Langs de Eems was een laag klei neergelegd, maar het ten Zuiden ervan liggende land bestond uit veen, dat nu ten deele verwoest is. Een ander deel rust onder bovenliggende kleilagen, terwijl aan de randen soms veen door de golven wordt losgewoeld, zoodat groote stukken op het water drijven en bij eb op de droogkomende platen blijven liggen. Oudere schrijvers zijn van meening, dat de Dollart niet in één keer ontstaan is, maar het aanzijn te danken heeft aan verschillende stormvloeden, waarvan men als eersten noemt dien van 1277. Anderen meenen, dat de eerste hooge vloed een eeuw later gesteld moet worden. Opeenvolgende overstroomingen met afslag zouden de oppervlakte steeds vergroot hebben. Onderlinge twisten en oorlogen tusschen de omwonenden, die daardoor vergaten hun dijken en sluizen te onderhouden of deze zelfs vernielden (➝Coppen Jarges), zouden het hunne er toe bijgedragen hebben, dat binnen twee eeuwen de aanzienlijke stad Torum en een 40 kerkdorpen verloren gingen en het water met twee boezems het land indrong.

Ir. Ramaer meent echter, dat de groote vloed van 1413 de slecht onderhouden dijken verwoest heeft en aldus de catastrophe ontstaan is. Omstreeks 1525 zou de Dollart zijn grootste uitgebreidheid gehad hebben.

Herwinning. Na dien tijd begonnen de indijkingen, namelijk bij Noord- en Zuidbroek in 1545, waardoor 6 789 ha herwonnen werd. Daarna volgden: Westelijk van het Zijldiep in 1597 1 112 ha, in 1626 Oudland (1 139 ha), in 1665 Oud Nieuwland (848 ha), in 1701 Nieuwland (621 ha), in 1769 de Oostwolderpolder (1189 ha), in 1819 de Finsterwolderpolder (1 153 ha), in 1862 de Reiderwolderpolder (1 180 ha), in 1877 de Johannes Zeilhovenpolder (408 ha), terwijl in 1925 de Carel Koenraadpolder gereed kwam.

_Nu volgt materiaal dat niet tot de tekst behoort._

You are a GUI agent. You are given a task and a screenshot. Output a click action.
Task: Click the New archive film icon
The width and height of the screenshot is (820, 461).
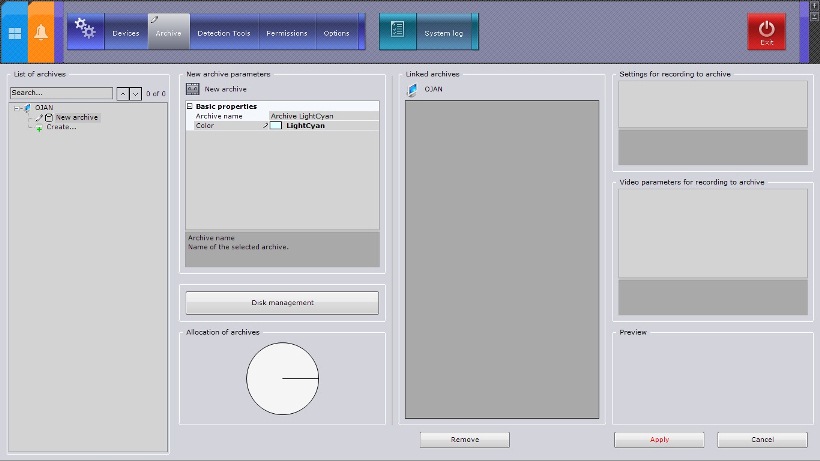193,89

In den Oostelijken boezem werden bij Blijham en Winschoten in de 16e eeuw groote stukken ingedijkt; in de 17e eeuw volgden het Oudbunder Nieuwland in 1605, de Binnenlanden en Uiterdijken in 1654, de Charlottenpolder en Kroonpolder in 1682, in de 18e eeuw de Achter Hamrik in 1717, de Stadspolder in 1740, de Landschapspolder in 1752, de Heinitzpolder in 1796, de Reiderwolderpolder nr. 2 in 1874, de Kanaalpolder in 1874. Van de oude polders werden de dijken geslecht, maar de wielen, die aan doorbraken herinneren, bestaan nog grootendeels en verraden ons het verloop. Van de nieuwere zijn de dijken nog aanwezig. Het nieuw ingedijkte land is nog minder ingeklonken, werd bovendien op hooger niveau ingedijkt en ligt dus hooger. Slechts twee polders kunnen direct afwateren op het buitenwater: de andere hebben bemalingen, die ten gerieve van den landbouw, welke in alle Dollartpolders hoofdzaak is, den waterstand volkomen kunnen beheerschen. In het herwonnen land ontstonden slechts drie dorpen, nl. Nieuwolda, Nieuwscheemda en Nieuwbeerta. Nijenhuis.